In Ulysses I, though, you were with him from the get-go: you saw his resolve, you heard his statement of purpose, his concern for your life, and then you saw the change that overtook him. You’ve experienced the change in him he had predicted, and so you can safely be said to genuinely know what he would have wanted here, namely, to have his earlier preferences respected. (And this is true, I think, regardless of whether or not we think of the temporarily insane Ulysses as the same person as the original.)
What this suggests is that ADs, in their current form, make too heavy an epistemic demand on physicians, for physicians are often presented with a patient in the ER who is expressing a preference contrary to the preferences written down on some piece of paper by someone they’ve never met several years ago. In this respect, then, as in Ulysses II, they take themselves to have reason to play better-safe-than-sorry. How could they know what the patient really would have wanted?
Contrast this scenario, though, with one in which a patient signs an AD with a physician after serious discussion of the various possible outcomes, and then they continue to see one another over the years. When the patient undergoes the psychological transformation, the physician is there, and when the patient is in the scenario specified by the AD and expresses preferences contrary to the AD, the physician is also there. Here, as in Ulysses I, I think the physician has very good reason to respect the preferences of the earlier signer of the directive. The physician is now in a much better epistemic position, knowing the original patient, her specified wishes, and having seen her undergo the psychological change they had both discussed and predicted. Here the “better safe than sorry” argument just won’t cut it.

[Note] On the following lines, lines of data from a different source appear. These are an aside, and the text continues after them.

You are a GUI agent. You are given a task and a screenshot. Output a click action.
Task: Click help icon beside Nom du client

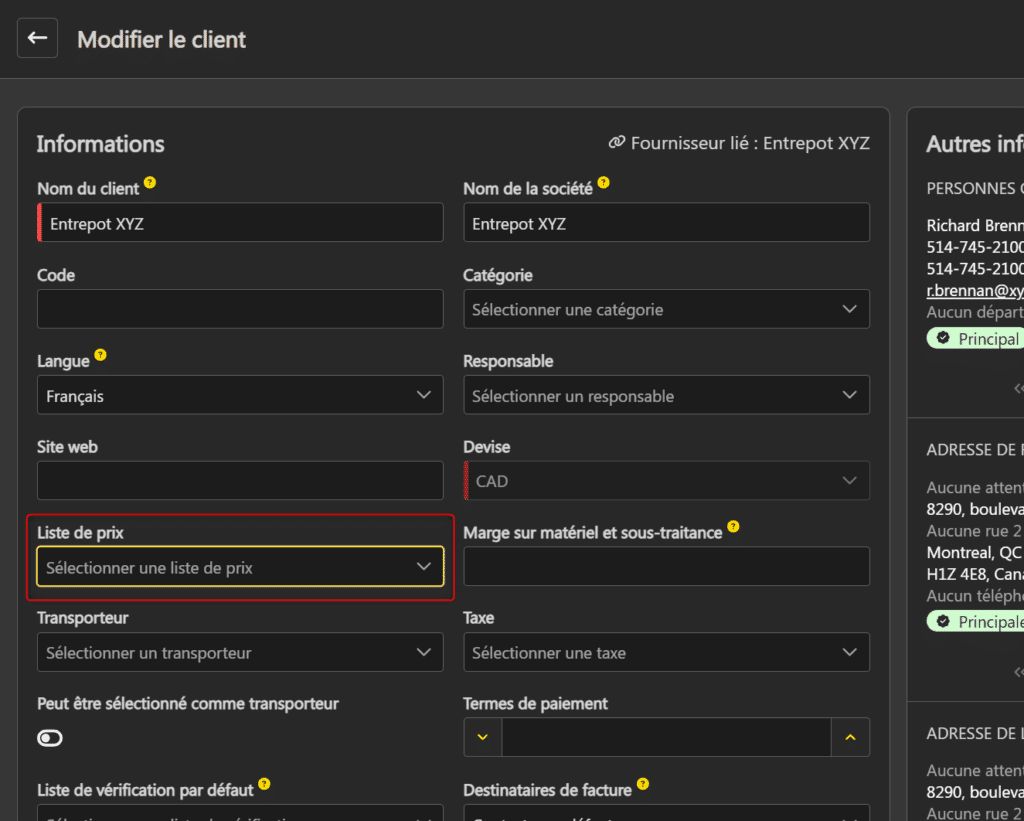150,183
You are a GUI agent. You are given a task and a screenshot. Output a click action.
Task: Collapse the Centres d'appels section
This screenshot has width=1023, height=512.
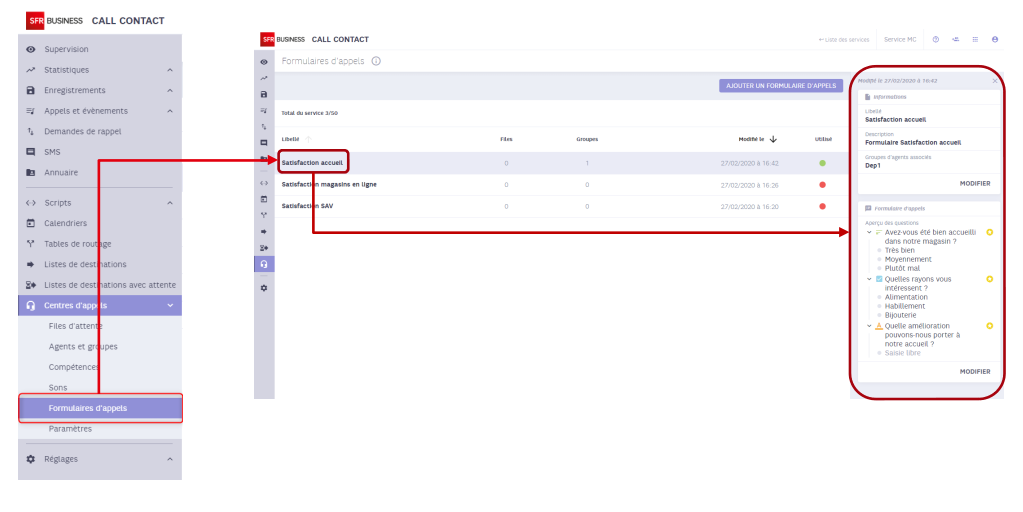pyautogui.click(x=170, y=305)
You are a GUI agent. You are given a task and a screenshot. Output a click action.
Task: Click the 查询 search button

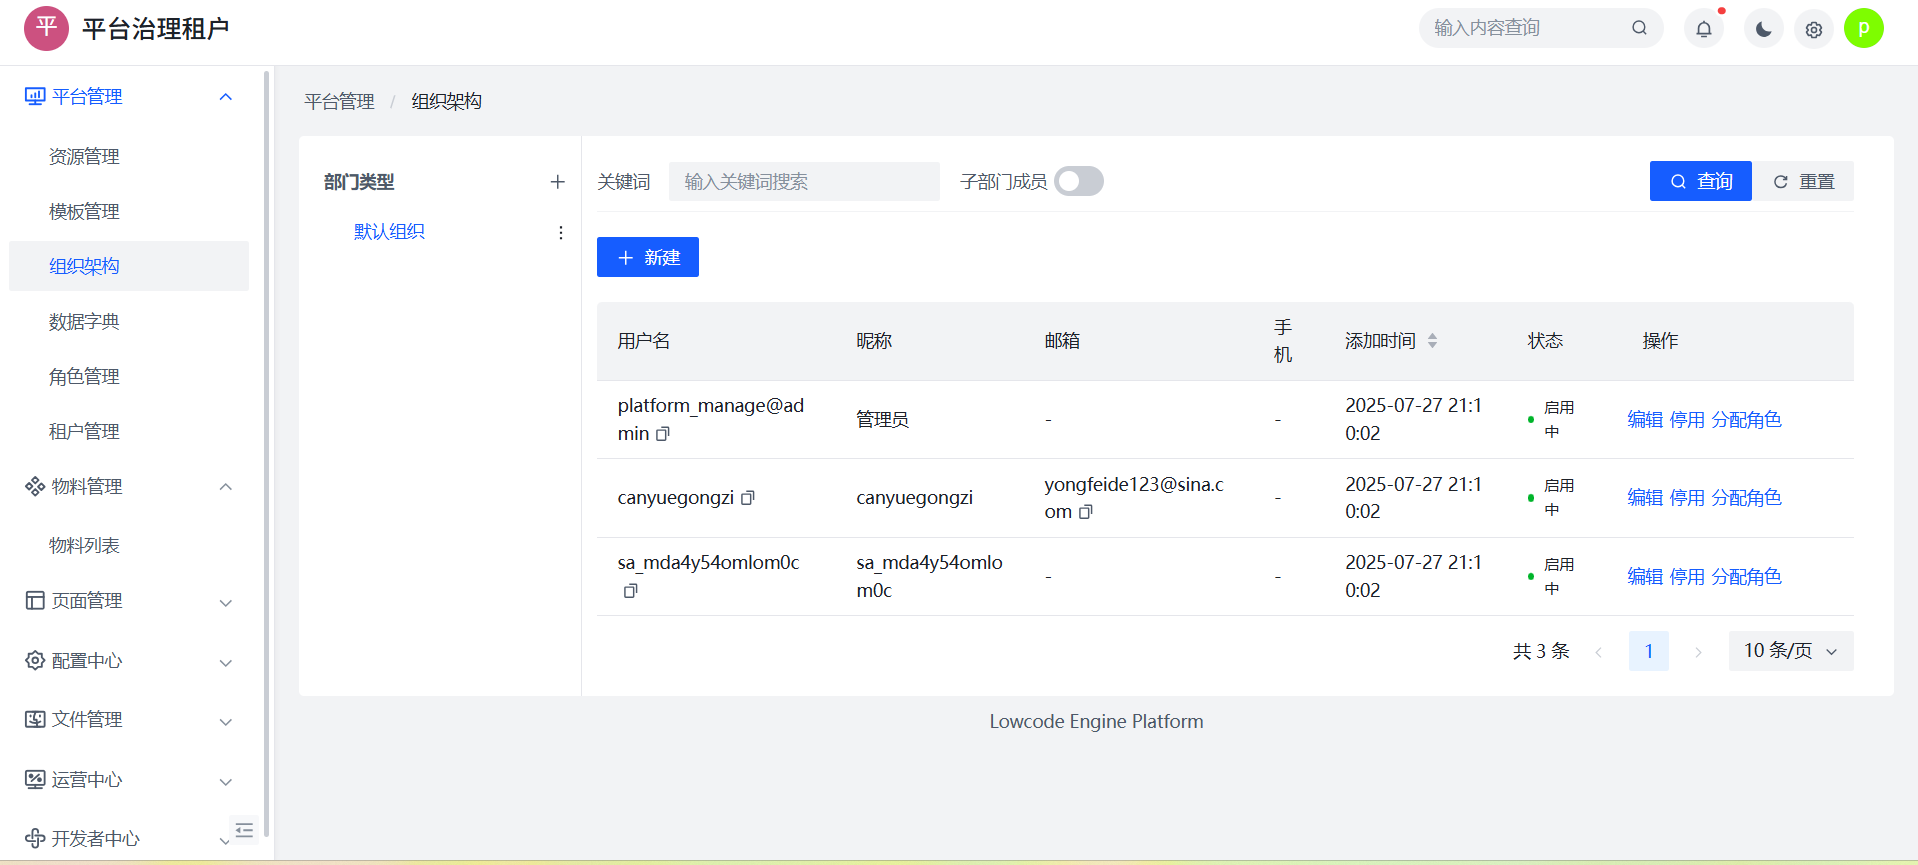tap(1700, 181)
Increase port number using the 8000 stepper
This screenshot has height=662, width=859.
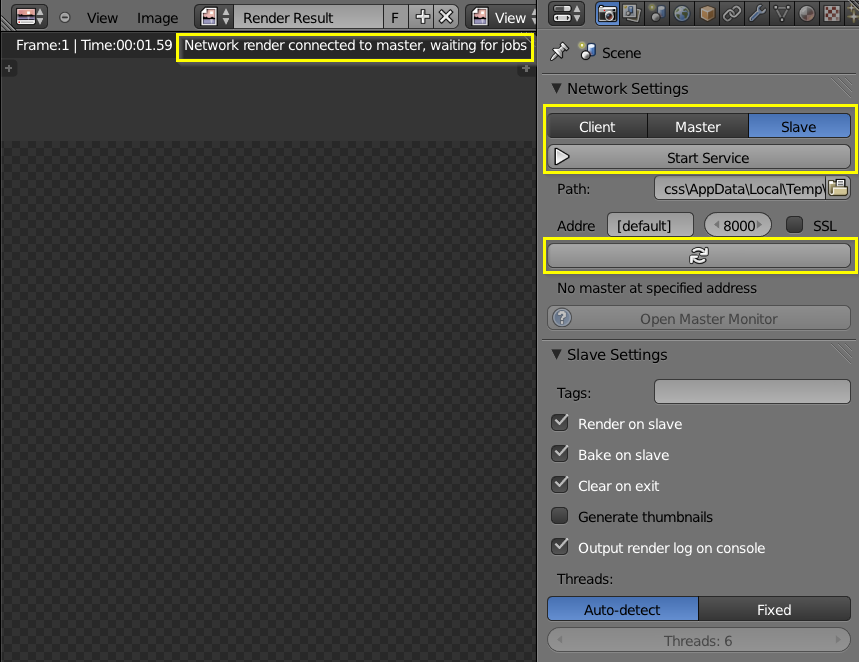coord(762,225)
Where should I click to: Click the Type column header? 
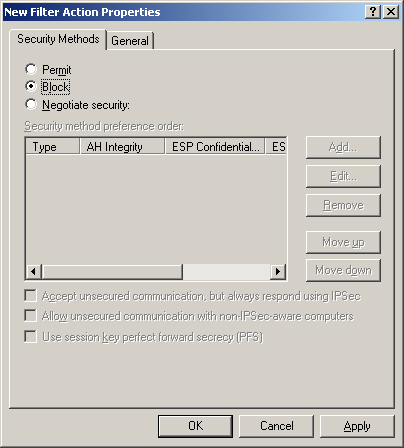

As a result, here’s a modest proposal: advance directives should be restricted only to patients and physicians who are expected to have a continuing relationship through the time of the circumstances specified in the AD. This allows the physician to serve as the Ulysses sailor, a trusted companion who really does know the patient. Thus, there could be an implicit (or explicit) “out” clause in the contract: if the patient finds herself in the specified circumstances with another physician at the helm, the contract may be overridden at the judgment of the physician. This will restrict the range of viable AD’s rather severely, but it seems that it’s the only way to ease the epistemic burden produced by the current system.
As a final note, something interesting is revealed by the argument here. While metaphysical considerations of personal identity don’t really matter so much when it comes to AD signers, it turns out personal identity may matter when it comes to their physicians: what matters is that the same doctor is by my side as I (or whoever I become) traverse this frightening landscape. What I want when signing the directive is for my preferences now to be respected in the unknown future, but because in signing the directive I’m really passing a burden on to someone else—the respecter of those wishes—it seems to be quite important that the respecter of the wishes be the same person as the receptor of the wishes.
In other words, when I sign the directive I’m pushing the burden of making a life-or-death call onto my end-of-life physician, but for that person to be able to meet the high epistemic burden demanded by this call, that physician should really have been carrying this burden all along, so that I may be thought to be transferring the burden to that person at the time of signing. This, I suggest, is the only way to render that AD genuinely binding, for it’s now a document that’s binding on the physician, not the patient. It’s a promise, in other words, that only one and the same person can carry out.